Investors are worried that liquidity problems for crypto financial-services firm Genesis could spill over to its parent company, Digital Currency Group, and damage the already battered crypto market even further, after Genesis’s lending arm paused withdrawals last week. 

Genesis has been trying to raise at least $1 billion from investors and warned that it may need to file for bankruptcy if the efforts fail, according to a Bloomberg report Monday. The company has hired investment bank Moelis & Co. to explore potential options, Genesis said. 

Founded by billionaire Barry Silbert, DCG is one of the largest crypto companies in the world. In addition to Genesis, it also owns Grayscale, backer of the world’s largest bitcoin fund, crypto news publication CoinDesk and digital asset exchange Luno, among others. 

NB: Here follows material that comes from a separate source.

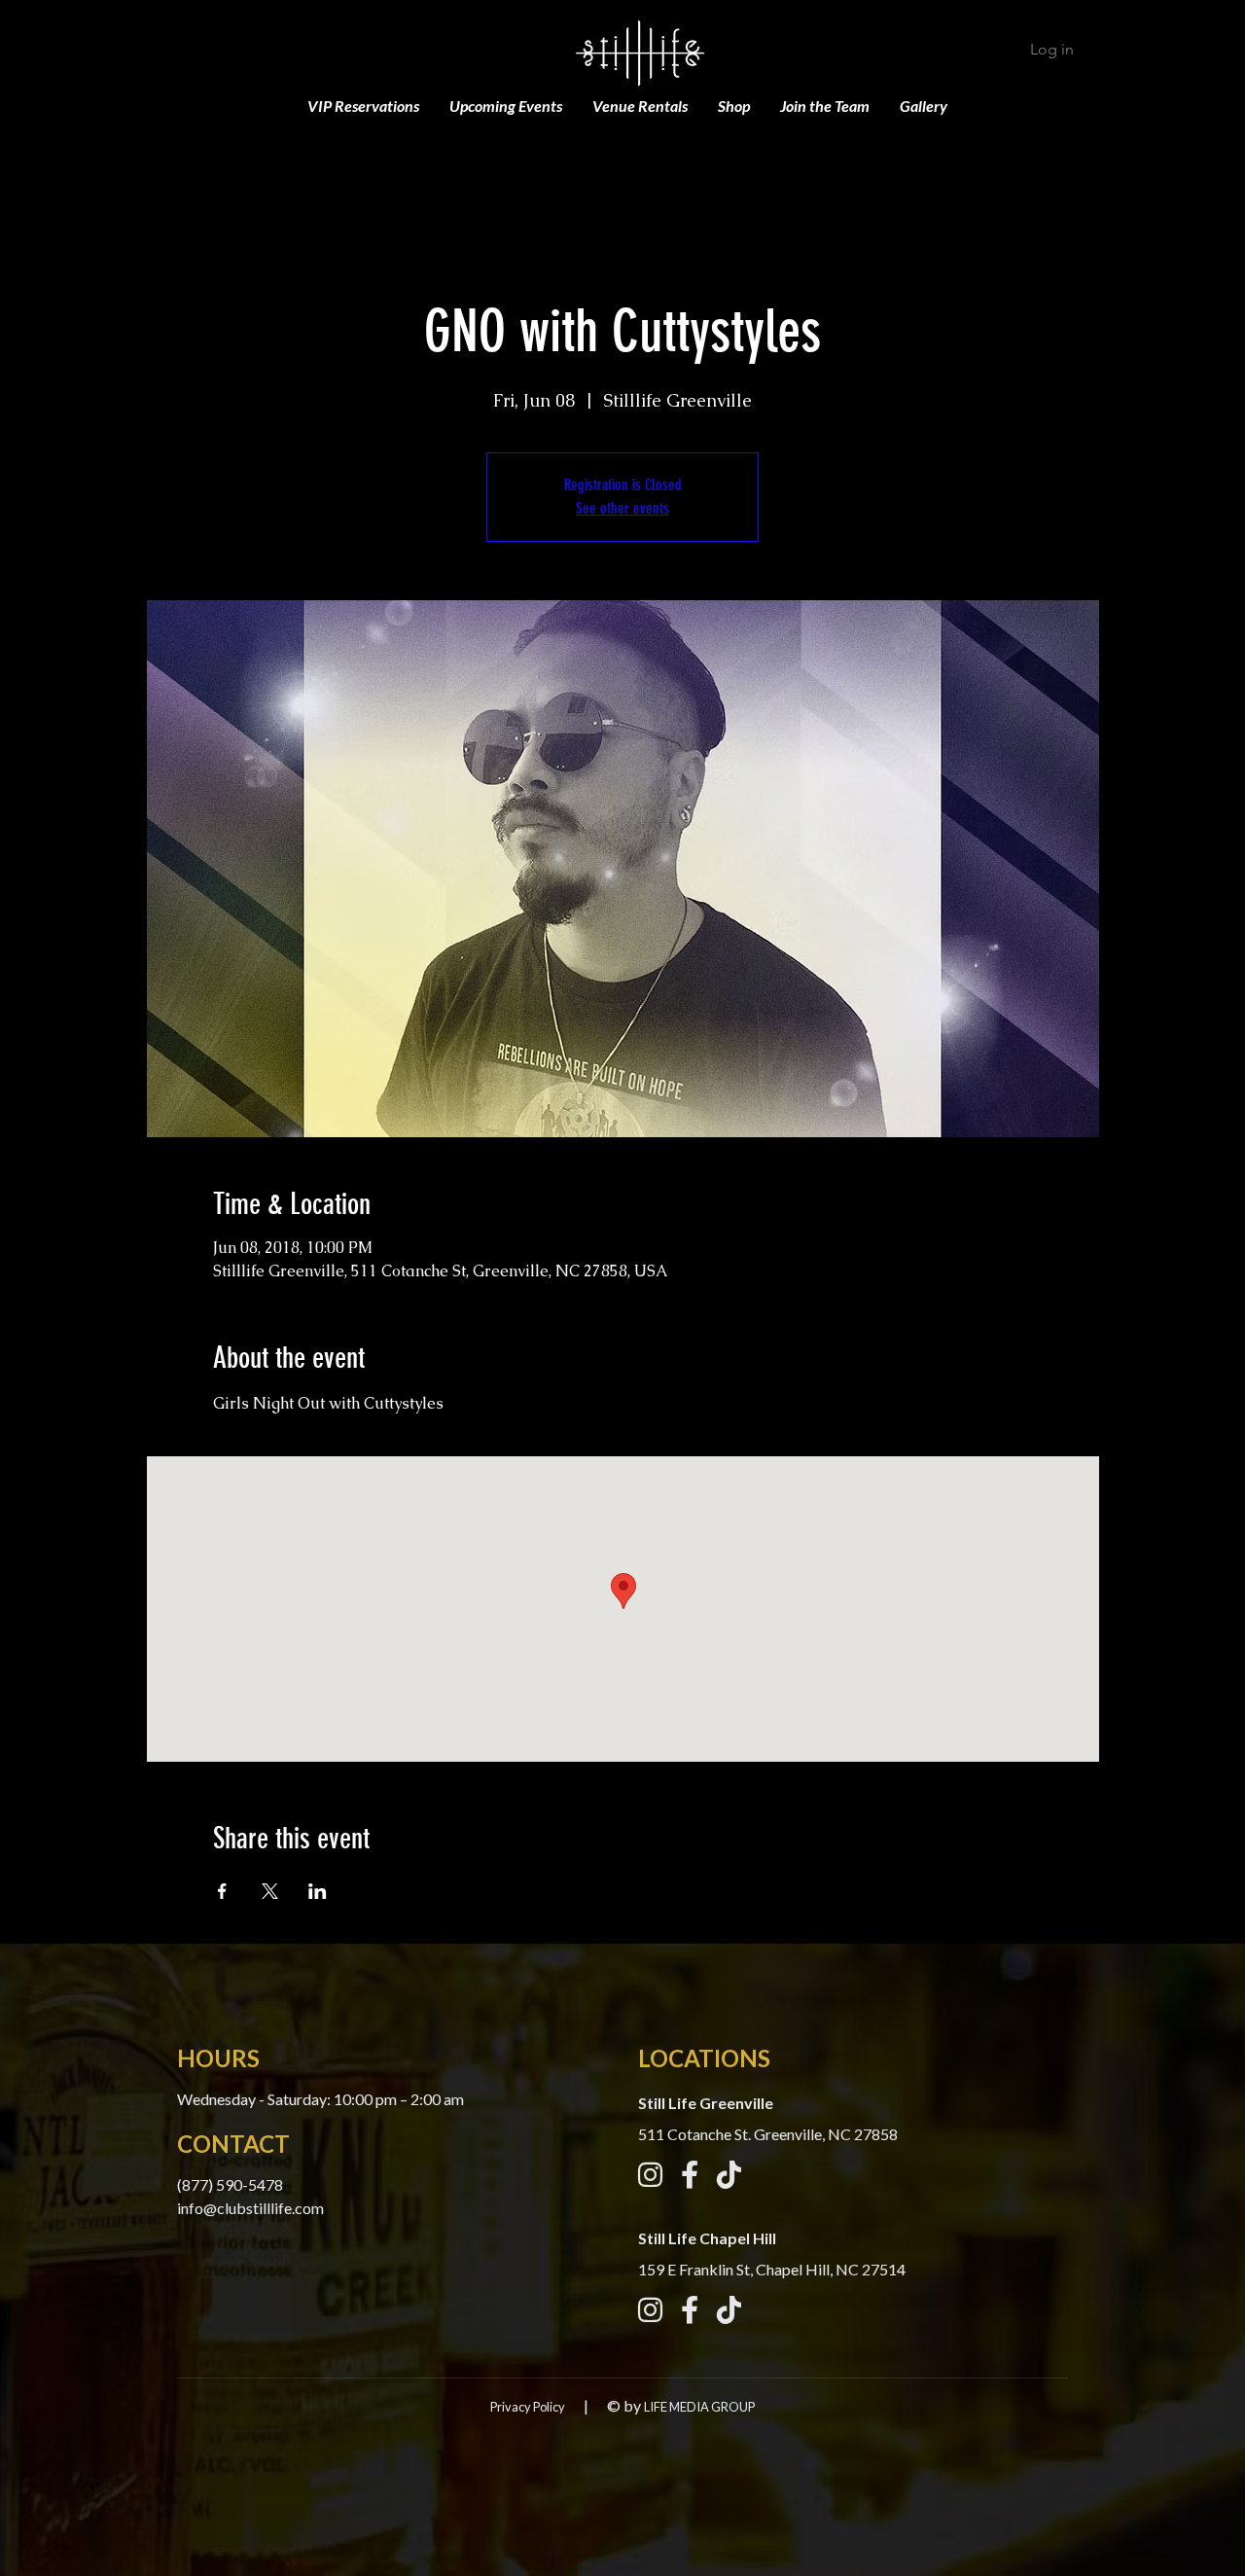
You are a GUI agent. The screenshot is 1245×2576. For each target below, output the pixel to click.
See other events (622, 508)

A letter to investors by Silbert on Tuesday, obtained by MarketWatch, partly revealed the interconnectedness between DCG and Genesis. DCG has a liability to Genesis of about $575 million, due in May 2023, Silbert said in the letter. He also mentioned a $1.1 billion promissory note due in 2032, which was the result of DCG assuming Genesis’s liabilities from the default of crypto hedge fund Three Arrows earlier this year. 

A Genesis spokesperson said Monday that the company has no plans to file bankruptcy imminently. “Our goal is to resolve the current situation consensually without the need for any bankruptcy filing,” the spokesperson told MarketWatch.

“We’ve begun discussions with potential investors and our largest creditors and borrowers, including Gemini and DCG, to agree on a solution that shores up our lending business’ overall liquidity and addresses clients’ needs,” Derar Islim, interim chief executive at Genesis, wrote to clients on Wednesday, according to a letter obtained by MarketWatch. “We expect to expand these conversations in the coming days,” Islim wrote. Genesis’s spot and derivatives trading and custody businesses remain fully operational, according to Islim.